Entries on where items appear:

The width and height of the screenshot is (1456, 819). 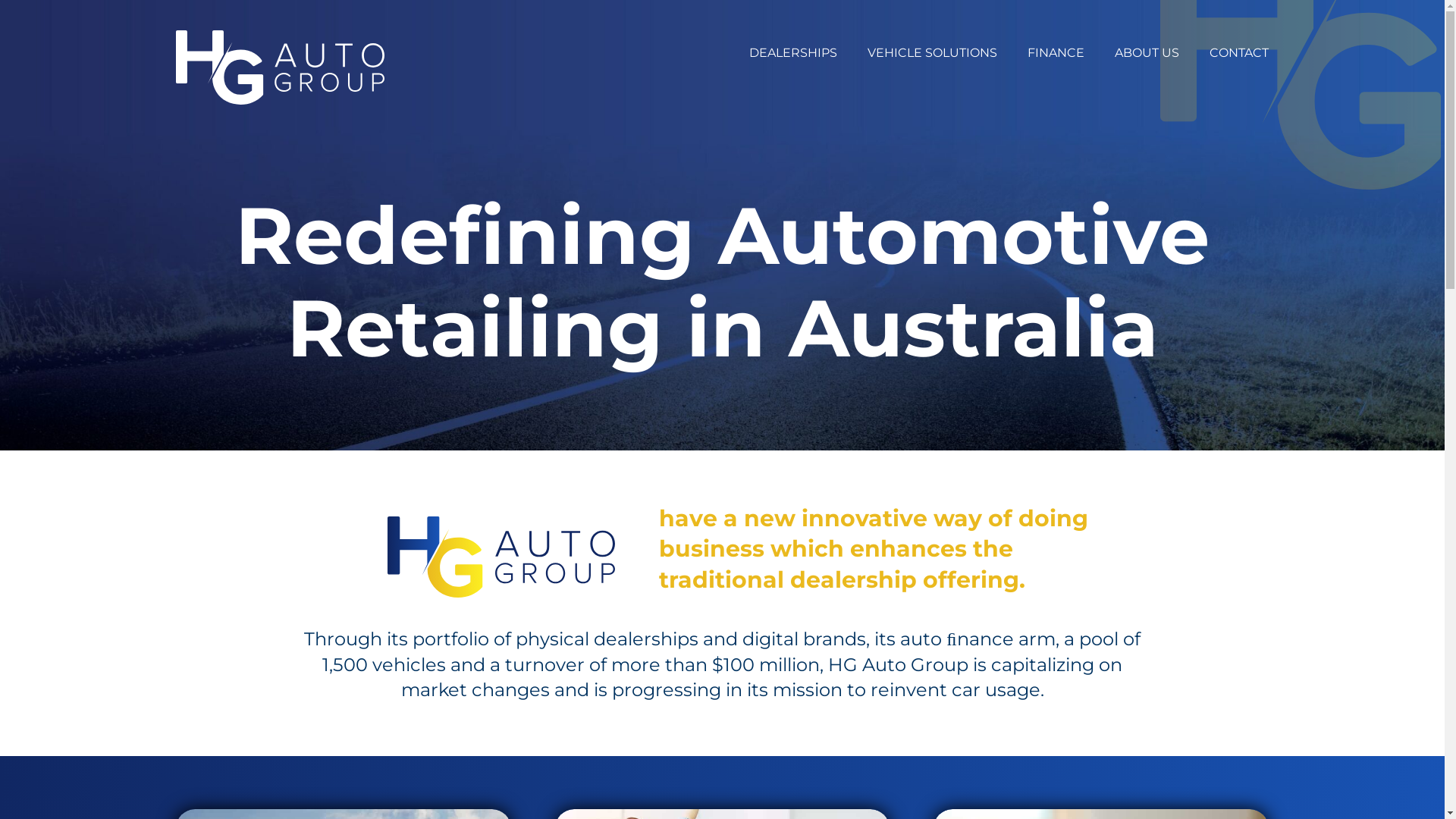 What do you see at coordinates (1027, 54) in the screenshot?
I see `'FINANCE'` at bounding box center [1027, 54].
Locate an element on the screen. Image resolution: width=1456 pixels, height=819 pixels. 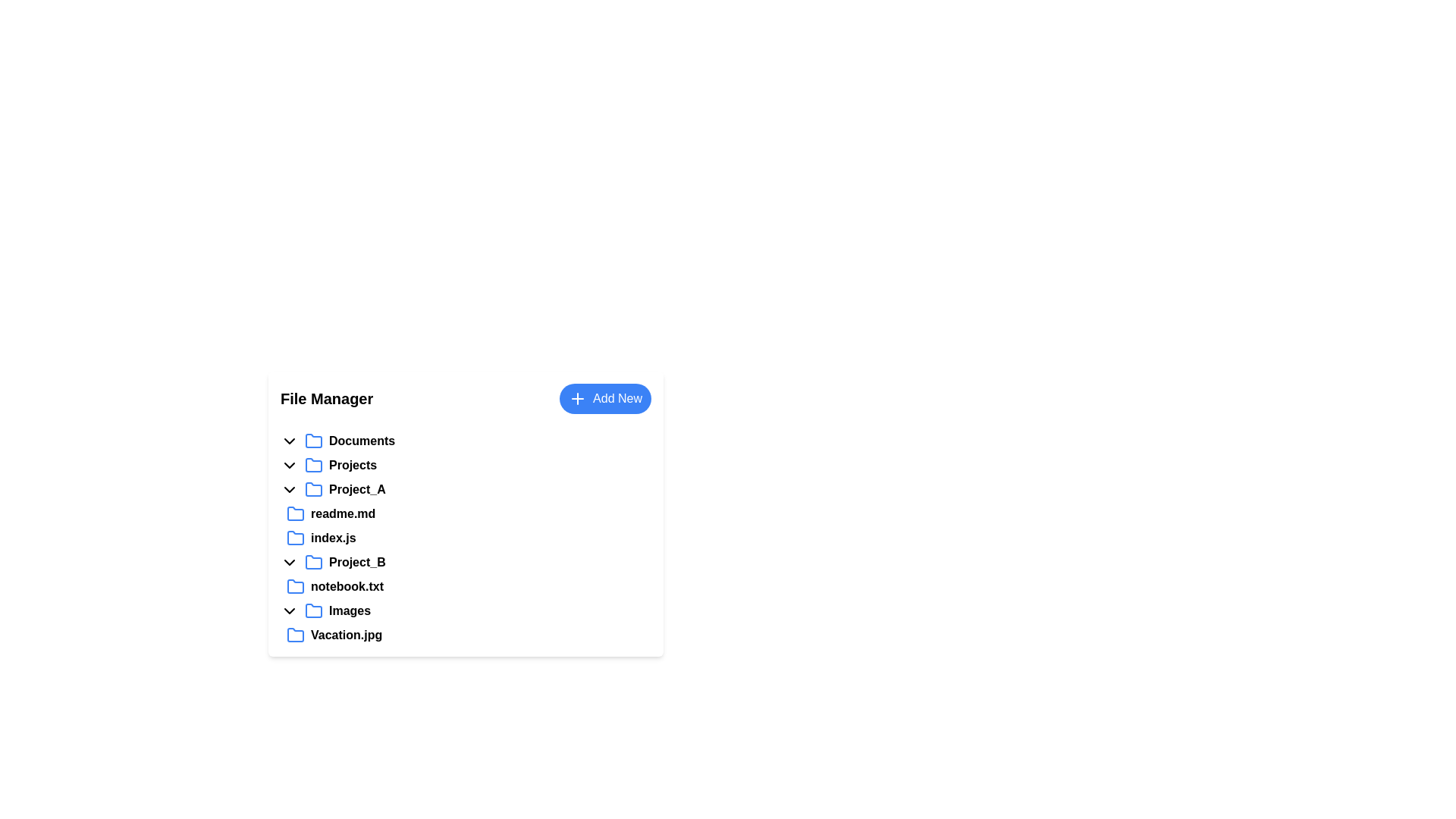
the dropdown indicator icon is located at coordinates (290, 562).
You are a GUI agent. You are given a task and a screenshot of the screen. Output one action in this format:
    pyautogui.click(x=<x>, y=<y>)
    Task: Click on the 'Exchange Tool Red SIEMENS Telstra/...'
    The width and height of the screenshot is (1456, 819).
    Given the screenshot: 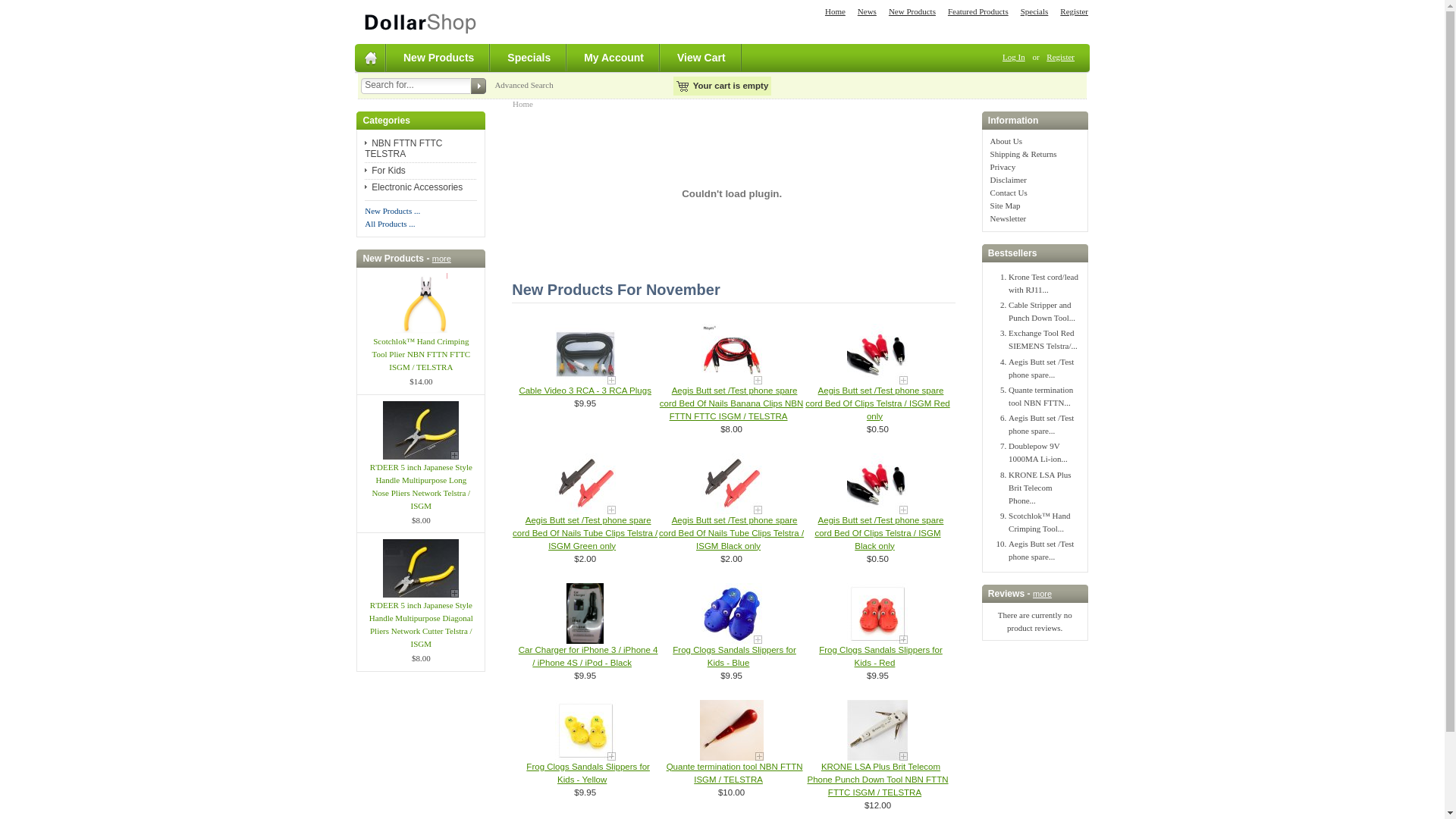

* _EXERCISE PROMPT_
Give the stretch from the line containing "Locate an element" through the end of the records as a JSON list of strings, one string per line, with blank lines skipped. Leave the pictures out of the answer.

* _RESULT FOR THIS EXERCISE_
[
  "Locate an element on the screen. Image resolution: width=1456 pixels, height=819 pixels. ",
  "the dropdown indicator icon is located at coordinates (290, 562).",
  "You are a GUI agent. You are given a task and a screenshot of the screen. Output one action in this format:",
  "    pyautogui.click(x=<x>, y=<y>)",
  "    Task: Click on the 'Exchange Tool Red SIEMENS Telstra/...'",
  "    The width and height of the screenshot is (1456, 819).",
  "    Given the screenshot: "
]